Il y a ici le mystère des vocations et des appels particuliers à respecter, mais sans jamais oublier que tous sont appelés à la sainteté. L’appel à la sainteté est universel comme le proclame le Concile Vatican II dans la sainteté dans son état de vie, dans sa vocation particulière et dans son histoire personnelle. La sainteté n’est pas réservée aux religieux et aux religieuses comme on l’a trop souvent laissé entendre autrefois. La mère de famille, la femme au travail, le médecin, le plombier, l’étudiant, l’écolier, le gestionnaire etc. peuvent eux aussi marcher sur la voie de la sainteté. Le pape François dans son Exhortation apostolique portant sur la sainteté publiée le 9 avril 2018 nous invite à aller dans ce sens en considérant « la grande nuée de témoins » de la sainteté « et parmi eux, écrit-il, il peut y avoir notre propre mère, une grand-mère ou d’autres personnes proches (cf. 2 Tm 1, 5). Peut-être leur vie n’a-t-elle pas toujours été parfaite, mais, malgré des imperfections et des chutes, ils sont allés de l’avant et ils ont plu au Seigneur ». (GE 3) Il les appelle « les saints de la porte d’à côté » ou « la classe moyenne de la sainteté » (GE 7).

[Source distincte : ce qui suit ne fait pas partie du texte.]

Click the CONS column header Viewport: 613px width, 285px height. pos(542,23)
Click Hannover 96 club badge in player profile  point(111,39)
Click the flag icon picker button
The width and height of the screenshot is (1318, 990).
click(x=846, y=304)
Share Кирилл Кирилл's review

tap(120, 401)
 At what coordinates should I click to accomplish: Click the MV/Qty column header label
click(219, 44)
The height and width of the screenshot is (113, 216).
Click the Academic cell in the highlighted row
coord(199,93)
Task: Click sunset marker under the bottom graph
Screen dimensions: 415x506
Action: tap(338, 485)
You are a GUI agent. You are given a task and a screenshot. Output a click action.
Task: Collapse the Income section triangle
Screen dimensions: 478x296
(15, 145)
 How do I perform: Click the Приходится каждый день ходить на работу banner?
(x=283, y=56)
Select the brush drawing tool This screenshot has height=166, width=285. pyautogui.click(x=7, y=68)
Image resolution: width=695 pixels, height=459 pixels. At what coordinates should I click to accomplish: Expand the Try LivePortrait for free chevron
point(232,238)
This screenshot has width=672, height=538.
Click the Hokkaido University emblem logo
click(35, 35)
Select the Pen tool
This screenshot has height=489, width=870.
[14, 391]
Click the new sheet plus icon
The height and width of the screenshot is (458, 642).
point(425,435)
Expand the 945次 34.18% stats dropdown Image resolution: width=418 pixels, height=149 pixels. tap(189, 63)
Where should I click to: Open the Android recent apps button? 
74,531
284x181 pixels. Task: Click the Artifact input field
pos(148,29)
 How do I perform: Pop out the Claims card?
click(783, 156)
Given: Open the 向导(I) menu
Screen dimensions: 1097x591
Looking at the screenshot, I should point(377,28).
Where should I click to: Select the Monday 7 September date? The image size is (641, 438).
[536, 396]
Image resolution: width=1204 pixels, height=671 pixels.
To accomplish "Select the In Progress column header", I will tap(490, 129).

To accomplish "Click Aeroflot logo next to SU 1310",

On en a de beaux modèles d’une sainteté vécue dans son état de vie et sa vocation personnelle dans les enfants de Fatima, François et Jacinthe, qui ont été reconnus saints par le pape Jean-Paul II et béatifiés le 13 mai 2000, dans cette femme médecin, Jeanne Beretta Molla qui s’est sacrifiée pour son enfant (béatifiée le 24 avril 1994), ou encore dans cet étudiant sportif, alpiniste et rassembleur, Pier Giorgio Frassati (1901-1925) béatifié le 20 mai 1990 à Rome.
Conclusion
Frères et sœurs, demandons au Seigneur de renouveler notre désir lucide de suivre Jésus et que cette Eucharistie nous donne la force d’aller jusqu’au bout comme Jésus lui-même,
Amen!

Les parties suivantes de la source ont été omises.